FRANKFURT (Reuters) - Daimler (GER:DAI) will take a 5 percent non-voting stake in luxury sports car maker Aston Martin, the Financial Times reported on Thursday, completing a deal between the German and British car makers that was announced in July.
Daimler declined to comment on Thursday.
Under the deal, Aston Martin will to team up with Daimler's high-performance Mercedes-AMG GmbH division to develop a new generation of bespoke V8 engines for the 100-year-old British firm.
The deal will help Aston Martin, the only global luxury carmaker not attached to a larger manufacturer, spread the cost of developing new vehicles.
Aston has struggled to fund the development of a range of new vehicles while rivals like Bentley, which is owned by Volkswagen (VOWG_p.DE), and Rolls Royce, which is owned by BMW (BMWG.DE) have the ability to draw on the resources of their parent firms.

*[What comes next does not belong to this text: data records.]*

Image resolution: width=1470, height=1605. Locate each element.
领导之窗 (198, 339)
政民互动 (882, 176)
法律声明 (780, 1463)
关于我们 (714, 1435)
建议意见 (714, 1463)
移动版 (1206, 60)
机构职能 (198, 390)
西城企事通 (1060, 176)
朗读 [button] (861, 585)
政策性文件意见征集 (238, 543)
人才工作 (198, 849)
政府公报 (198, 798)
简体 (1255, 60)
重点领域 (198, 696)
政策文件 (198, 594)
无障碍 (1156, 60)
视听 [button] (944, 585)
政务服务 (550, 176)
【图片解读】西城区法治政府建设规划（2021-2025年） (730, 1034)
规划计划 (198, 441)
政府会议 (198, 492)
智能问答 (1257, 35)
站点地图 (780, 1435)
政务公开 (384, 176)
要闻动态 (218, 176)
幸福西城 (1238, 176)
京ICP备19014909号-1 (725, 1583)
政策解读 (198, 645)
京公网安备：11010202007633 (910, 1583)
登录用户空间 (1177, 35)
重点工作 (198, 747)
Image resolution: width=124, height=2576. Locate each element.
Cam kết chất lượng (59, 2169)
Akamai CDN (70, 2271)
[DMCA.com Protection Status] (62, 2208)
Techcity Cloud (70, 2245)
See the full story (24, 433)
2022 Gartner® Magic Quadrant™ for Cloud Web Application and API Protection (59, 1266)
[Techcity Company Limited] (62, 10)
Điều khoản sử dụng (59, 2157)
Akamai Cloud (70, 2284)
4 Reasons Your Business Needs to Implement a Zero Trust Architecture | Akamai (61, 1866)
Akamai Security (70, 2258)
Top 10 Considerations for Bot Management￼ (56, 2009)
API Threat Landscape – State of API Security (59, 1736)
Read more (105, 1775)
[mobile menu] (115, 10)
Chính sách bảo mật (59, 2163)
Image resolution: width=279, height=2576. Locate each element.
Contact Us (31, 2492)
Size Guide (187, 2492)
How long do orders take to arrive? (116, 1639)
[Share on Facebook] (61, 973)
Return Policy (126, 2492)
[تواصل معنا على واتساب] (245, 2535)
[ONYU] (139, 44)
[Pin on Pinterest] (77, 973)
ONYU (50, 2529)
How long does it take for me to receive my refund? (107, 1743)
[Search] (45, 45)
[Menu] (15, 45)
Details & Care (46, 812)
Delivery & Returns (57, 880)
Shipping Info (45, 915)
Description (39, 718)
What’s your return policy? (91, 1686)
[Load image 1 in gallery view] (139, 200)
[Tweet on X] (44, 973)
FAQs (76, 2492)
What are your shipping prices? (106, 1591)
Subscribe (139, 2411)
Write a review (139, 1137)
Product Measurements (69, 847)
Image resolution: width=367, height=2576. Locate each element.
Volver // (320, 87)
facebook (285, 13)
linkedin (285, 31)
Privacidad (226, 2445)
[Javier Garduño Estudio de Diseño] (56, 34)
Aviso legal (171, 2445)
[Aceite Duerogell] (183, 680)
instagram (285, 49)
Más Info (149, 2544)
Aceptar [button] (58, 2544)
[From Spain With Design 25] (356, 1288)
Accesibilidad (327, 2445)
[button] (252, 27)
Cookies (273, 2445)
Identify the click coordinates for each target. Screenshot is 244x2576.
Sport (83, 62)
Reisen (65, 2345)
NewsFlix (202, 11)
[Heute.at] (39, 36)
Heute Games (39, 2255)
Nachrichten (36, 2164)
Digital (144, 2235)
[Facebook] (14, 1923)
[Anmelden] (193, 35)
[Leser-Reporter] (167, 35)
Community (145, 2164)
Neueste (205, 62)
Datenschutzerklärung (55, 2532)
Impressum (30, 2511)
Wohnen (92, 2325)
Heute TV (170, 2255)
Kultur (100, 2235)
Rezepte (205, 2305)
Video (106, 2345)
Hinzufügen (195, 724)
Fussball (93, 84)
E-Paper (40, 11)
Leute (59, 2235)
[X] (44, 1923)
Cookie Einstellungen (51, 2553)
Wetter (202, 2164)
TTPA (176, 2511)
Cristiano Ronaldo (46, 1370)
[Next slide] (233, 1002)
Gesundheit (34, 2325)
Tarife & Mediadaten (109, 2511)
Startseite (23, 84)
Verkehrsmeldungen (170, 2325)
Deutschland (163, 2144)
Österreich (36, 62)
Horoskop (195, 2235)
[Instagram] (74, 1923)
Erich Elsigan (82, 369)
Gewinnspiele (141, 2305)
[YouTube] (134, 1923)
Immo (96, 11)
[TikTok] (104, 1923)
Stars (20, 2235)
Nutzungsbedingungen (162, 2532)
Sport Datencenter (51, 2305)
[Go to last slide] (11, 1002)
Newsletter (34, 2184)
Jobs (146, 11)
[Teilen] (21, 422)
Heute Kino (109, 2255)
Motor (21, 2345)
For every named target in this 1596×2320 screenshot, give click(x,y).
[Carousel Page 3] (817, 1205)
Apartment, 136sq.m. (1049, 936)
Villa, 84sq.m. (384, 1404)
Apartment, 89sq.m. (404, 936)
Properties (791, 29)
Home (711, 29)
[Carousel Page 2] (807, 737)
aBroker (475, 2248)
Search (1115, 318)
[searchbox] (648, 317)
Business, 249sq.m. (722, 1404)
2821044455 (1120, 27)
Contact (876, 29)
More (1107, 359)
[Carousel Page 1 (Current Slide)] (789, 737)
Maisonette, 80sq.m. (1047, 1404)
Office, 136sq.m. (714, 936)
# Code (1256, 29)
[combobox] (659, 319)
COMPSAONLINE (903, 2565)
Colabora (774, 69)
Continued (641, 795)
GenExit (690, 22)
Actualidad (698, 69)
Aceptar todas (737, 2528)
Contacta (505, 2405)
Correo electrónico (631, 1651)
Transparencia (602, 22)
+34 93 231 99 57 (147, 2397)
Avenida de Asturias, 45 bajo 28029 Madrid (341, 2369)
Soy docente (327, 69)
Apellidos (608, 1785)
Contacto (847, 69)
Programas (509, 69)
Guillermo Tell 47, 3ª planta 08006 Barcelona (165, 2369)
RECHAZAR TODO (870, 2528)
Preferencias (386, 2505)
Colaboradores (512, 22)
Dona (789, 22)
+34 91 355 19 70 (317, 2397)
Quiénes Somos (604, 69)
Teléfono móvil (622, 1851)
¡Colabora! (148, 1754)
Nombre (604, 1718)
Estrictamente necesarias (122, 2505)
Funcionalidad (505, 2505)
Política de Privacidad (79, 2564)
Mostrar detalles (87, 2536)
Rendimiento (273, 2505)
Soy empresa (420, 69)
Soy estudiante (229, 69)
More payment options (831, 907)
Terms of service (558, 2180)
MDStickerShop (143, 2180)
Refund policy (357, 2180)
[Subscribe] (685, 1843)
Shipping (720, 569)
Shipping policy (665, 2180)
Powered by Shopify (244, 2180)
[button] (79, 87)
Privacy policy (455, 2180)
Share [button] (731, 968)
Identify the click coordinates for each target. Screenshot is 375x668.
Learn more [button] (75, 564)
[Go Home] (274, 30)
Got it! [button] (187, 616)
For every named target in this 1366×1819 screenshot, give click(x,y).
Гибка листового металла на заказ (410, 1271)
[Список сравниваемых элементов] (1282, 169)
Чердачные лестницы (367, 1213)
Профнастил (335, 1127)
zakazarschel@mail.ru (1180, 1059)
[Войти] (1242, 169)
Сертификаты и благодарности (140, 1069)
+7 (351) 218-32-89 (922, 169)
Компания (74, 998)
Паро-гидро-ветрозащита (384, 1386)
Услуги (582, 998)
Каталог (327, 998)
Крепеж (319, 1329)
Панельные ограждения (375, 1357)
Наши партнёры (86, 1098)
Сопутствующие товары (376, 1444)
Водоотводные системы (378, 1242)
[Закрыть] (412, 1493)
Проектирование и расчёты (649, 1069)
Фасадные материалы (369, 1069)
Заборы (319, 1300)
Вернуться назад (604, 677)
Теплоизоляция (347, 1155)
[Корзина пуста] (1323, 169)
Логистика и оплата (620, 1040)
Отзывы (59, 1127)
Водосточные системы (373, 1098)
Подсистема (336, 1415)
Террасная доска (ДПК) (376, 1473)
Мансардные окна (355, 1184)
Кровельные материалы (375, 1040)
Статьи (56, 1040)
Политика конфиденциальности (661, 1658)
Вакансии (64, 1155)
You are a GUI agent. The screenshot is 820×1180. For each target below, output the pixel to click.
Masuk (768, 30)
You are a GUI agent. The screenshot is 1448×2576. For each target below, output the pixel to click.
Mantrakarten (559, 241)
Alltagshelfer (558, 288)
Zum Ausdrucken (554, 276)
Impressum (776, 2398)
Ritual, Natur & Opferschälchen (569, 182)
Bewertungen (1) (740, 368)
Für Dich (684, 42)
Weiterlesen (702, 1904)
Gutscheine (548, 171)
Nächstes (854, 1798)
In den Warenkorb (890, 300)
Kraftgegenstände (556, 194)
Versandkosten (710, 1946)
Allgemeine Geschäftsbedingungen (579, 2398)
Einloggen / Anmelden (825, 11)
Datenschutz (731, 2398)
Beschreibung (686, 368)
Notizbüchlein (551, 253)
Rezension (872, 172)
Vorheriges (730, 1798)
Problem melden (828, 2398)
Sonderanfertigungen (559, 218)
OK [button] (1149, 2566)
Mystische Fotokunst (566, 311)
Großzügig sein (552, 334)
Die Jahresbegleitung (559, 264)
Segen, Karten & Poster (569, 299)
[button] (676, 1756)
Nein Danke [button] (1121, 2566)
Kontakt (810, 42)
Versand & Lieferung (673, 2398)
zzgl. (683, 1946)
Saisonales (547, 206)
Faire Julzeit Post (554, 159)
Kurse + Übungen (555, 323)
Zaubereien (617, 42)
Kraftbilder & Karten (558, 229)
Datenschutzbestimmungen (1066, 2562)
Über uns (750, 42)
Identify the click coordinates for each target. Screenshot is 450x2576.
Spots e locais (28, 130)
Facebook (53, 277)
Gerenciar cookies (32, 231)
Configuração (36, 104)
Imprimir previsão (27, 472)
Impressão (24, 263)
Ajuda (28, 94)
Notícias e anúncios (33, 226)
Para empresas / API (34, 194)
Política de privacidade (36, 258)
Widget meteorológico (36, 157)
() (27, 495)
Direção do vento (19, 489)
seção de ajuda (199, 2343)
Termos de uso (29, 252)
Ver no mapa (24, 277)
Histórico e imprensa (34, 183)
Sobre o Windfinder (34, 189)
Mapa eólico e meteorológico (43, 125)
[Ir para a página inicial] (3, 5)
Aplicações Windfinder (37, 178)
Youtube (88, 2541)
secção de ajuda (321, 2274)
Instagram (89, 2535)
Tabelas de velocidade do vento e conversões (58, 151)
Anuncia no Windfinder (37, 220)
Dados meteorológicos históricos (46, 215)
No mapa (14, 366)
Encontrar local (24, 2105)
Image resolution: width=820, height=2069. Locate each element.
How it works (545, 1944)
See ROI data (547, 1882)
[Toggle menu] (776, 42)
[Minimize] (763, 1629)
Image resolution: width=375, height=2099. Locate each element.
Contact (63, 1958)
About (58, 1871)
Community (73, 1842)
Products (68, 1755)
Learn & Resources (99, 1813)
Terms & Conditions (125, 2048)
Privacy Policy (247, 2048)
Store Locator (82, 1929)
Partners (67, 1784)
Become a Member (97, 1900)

In July, Daimler said its Mercedes-AMG company will supply engines to Aston Martin, and its Mercedes-Benz unit will supply electronic components.
Aston Martin has struggled for growth since the economic downturn in 2008 and reported a 9 percent fall in 2012 profit. It sold around 3,800 cars that year - around 10 percent fewer cars than the previous year.